My social media feed was full of other moms with sleeping little babies, in their car seat or stroller. They actually took their babies places. I was confined to the house and it was wearing on me. One day, I did attempt to take her to Hobby Lobby for my own sanity and I remember we got there and she was screaming so I’m walking around holding her and people were staring and an employee came up to us to see if we needed help. My daughter had a good set of lungs, which seems to have come in handy now that she’s running too. I remember seeing another woman I knew from work in the store who was also on maternity leave with her peaceful baby in the store and I hid and left.

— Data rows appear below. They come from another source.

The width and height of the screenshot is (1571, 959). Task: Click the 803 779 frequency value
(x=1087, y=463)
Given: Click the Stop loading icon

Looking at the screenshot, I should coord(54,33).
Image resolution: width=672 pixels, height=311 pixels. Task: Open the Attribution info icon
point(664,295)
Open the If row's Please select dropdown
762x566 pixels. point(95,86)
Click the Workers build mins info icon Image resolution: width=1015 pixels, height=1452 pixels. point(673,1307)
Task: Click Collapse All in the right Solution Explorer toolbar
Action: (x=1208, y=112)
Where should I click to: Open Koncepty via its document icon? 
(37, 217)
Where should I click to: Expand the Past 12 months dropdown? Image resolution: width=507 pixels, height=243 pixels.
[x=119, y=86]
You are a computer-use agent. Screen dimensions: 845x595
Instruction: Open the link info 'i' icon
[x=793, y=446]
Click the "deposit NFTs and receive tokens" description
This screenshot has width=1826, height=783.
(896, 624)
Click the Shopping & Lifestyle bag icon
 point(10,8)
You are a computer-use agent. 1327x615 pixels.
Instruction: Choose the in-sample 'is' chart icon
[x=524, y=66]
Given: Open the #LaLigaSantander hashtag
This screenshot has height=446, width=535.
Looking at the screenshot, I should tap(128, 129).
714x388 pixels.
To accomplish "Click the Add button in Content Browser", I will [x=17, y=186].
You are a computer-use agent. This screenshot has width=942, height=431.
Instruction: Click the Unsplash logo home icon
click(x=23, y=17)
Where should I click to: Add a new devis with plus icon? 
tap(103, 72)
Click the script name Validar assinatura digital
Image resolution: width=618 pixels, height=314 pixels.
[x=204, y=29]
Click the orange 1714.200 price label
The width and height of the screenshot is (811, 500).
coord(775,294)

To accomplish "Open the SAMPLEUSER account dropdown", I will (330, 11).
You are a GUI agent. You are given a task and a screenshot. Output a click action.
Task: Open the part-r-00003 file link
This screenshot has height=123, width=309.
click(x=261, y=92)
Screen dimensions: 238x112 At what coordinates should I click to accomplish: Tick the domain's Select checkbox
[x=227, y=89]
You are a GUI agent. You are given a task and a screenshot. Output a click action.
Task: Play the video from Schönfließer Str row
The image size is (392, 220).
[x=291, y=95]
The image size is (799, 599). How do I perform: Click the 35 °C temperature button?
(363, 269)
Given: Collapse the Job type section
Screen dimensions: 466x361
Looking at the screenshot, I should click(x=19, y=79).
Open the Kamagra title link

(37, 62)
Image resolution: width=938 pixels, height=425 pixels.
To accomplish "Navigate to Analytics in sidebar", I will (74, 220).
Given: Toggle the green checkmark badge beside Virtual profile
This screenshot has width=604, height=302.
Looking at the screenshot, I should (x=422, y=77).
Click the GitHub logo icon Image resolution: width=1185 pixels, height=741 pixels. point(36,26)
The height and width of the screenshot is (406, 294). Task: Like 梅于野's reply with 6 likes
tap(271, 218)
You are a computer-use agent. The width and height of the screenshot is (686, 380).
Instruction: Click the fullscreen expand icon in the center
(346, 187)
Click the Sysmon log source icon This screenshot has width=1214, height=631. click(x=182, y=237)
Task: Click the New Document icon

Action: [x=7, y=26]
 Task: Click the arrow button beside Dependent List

I felt so ashamed. I was failing at something that was supposed to come naturally to me as a woman.

Thankfully though, God had been there my whole life, trying to get me to find Him. When I look back, it’s many of the people of faith that were a part of my life that ultimately led me to finally answer His call. They wore their faith like a piece of them that they never took off. And when life was hard, they still clung to it. I wanted some of what they had.

I remember it was near Easter that I started reading the Easter story. I had read through some of the Bible in my college years and had felt I fully got the message but after that I stopped pursuing it. Reading about Jesus, and about the Pharisees, I could see myself…as a Pharisee!

The Pharisees were the religious leaders at the time. They were the rule followers. They prided themselves on being the best of the best. They looked down their noses at others. That had been me!

They killed Jesus because He threatened their god of pride.

I had lived much of my life self focused on success and I looked down at those who struggled. I justified my own shortcomings while harshly criticizing others. This was ultimately because my identity, my whole sense of being, was tied to the outward appearance of success.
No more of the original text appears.